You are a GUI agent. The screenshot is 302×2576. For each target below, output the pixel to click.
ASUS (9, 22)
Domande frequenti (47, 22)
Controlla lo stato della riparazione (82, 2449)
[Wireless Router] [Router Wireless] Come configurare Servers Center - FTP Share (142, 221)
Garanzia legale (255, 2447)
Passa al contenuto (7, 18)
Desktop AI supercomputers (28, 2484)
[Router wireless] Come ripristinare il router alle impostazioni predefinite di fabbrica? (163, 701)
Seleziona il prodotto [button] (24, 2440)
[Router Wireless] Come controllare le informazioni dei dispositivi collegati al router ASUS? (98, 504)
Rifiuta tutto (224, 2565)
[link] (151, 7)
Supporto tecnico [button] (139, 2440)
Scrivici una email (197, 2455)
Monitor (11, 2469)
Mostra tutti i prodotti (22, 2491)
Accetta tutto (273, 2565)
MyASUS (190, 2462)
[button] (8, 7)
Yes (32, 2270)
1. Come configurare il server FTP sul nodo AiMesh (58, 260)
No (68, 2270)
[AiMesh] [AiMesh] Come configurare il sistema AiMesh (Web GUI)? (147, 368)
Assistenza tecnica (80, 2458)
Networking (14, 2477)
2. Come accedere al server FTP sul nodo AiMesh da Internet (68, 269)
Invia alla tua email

-- What is expected --
All of the records above are to be repeated exactly.

-- Solution for this problem --
You are a GUI agent. The screenshot is 302×2576. For each target below, output the pixel to click.
ASUS (9, 22)
Domande frequenti (47, 22)
Controlla lo stato della riparazione (82, 2449)
[Wireless Router] [Router Wireless] Come configurare Servers Center - FTP Share (142, 221)
Garanzia legale (255, 2447)
Passa al contenuto (7, 18)
Desktop AI supercomputers (28, 2484)
[Router wireless] Come ripristinare il router alle impostazioni predefinite di fabbrica? (163, 701)
Seleziona il prodotto [button] (24, 2440)
[Router Wireless] Come controllare le informazioni dei dispositivi collegati al router ASUS? (98, 504)
Rifiuta tutto (224, 2565)
[link] (151, 7)
Supporto tecnico [button] (139, 2440)
Scrivici una email (197, 2455)
Monitor (11, 2469)
Mostra tutti i prodotti (22, 2491)
Accetta tutto (273, 2565)
MyASUS (190, 2462)
[button] (8, 7)
Yes (32, 2270)
1. Come configurare il server FTP sul nodo AiMesh (58, 260)
No (68, 2270)
[AiMesh] [AiMesh] Come configurare il sistema AiMesh (Web GUI)? (147, 368)
Assistenza tecnica (80, 2458)
Networking (14, 2477)
2. Come accedere al server FTP sul nodo AiMesh da Internet (68, 269)
Invia alla tua email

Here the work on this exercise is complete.